- Prompt
Where does the word "Gergi" occur in the entries below? Copy every line that has it.

[Stored records]
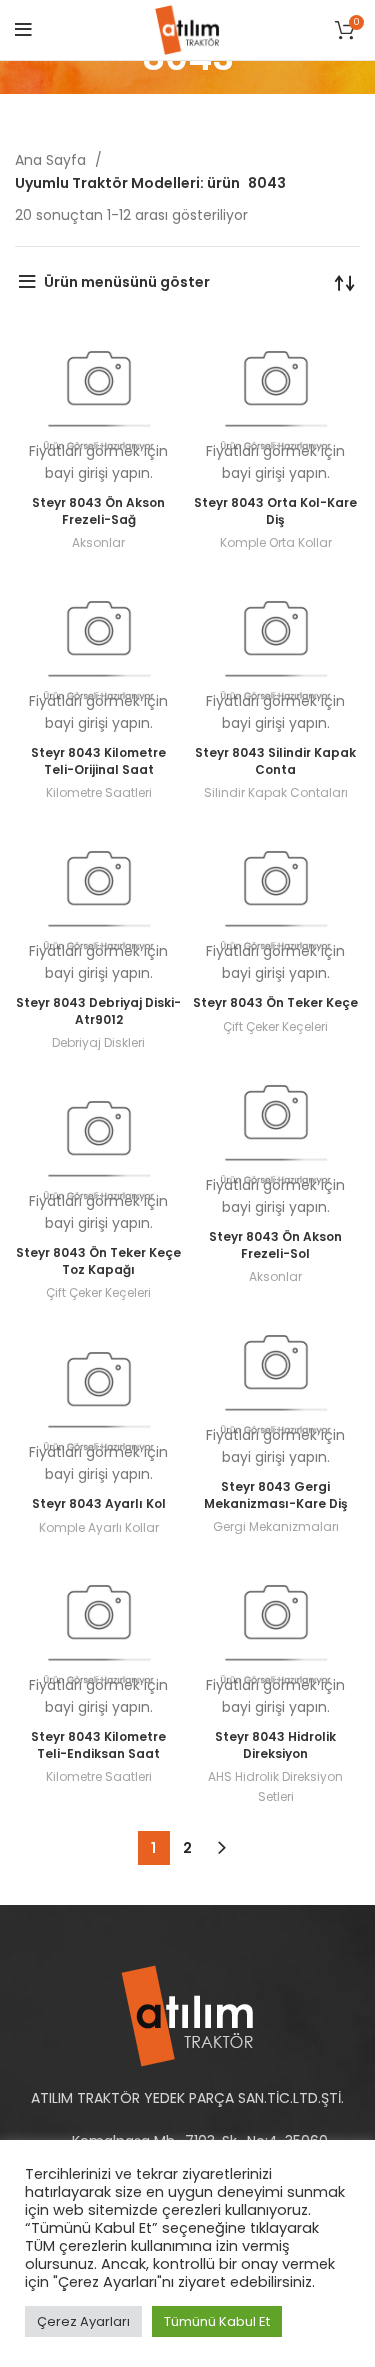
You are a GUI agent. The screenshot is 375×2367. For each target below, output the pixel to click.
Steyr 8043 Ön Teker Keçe (275, 1002)
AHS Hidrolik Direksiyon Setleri (275, 1786)
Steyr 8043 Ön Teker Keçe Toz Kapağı (98, 1261)
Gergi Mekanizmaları (276, 1526)
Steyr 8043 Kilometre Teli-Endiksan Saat (98, 1745)
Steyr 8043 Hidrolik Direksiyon (275, 1745)
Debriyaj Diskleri (98, 1042)
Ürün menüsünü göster (127, 282)
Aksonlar (98, 542)
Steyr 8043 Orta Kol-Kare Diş (275, 511)
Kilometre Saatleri (99, 792)
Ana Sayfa (52, 160)
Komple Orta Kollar (276, 542)
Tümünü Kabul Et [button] (217, 2321)
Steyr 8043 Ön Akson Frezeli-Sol (275, 1245)
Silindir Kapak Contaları (276, 792)
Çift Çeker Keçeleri (275, 1026)
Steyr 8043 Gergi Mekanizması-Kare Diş (276, 1495)
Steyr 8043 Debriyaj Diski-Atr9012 (98, 1011)
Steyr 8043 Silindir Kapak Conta (275, 761)
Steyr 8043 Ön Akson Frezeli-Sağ (98, 511)
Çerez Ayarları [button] (83, 2321)
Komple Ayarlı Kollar (99, 1527)
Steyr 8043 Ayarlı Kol (99, 1503)
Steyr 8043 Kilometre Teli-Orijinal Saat (98, 761)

- Written answer
Gergi Mekanizmaları (276, 1526)
Steyr 8043 Gergi Mekanizması-Kare Diş (276, 1495)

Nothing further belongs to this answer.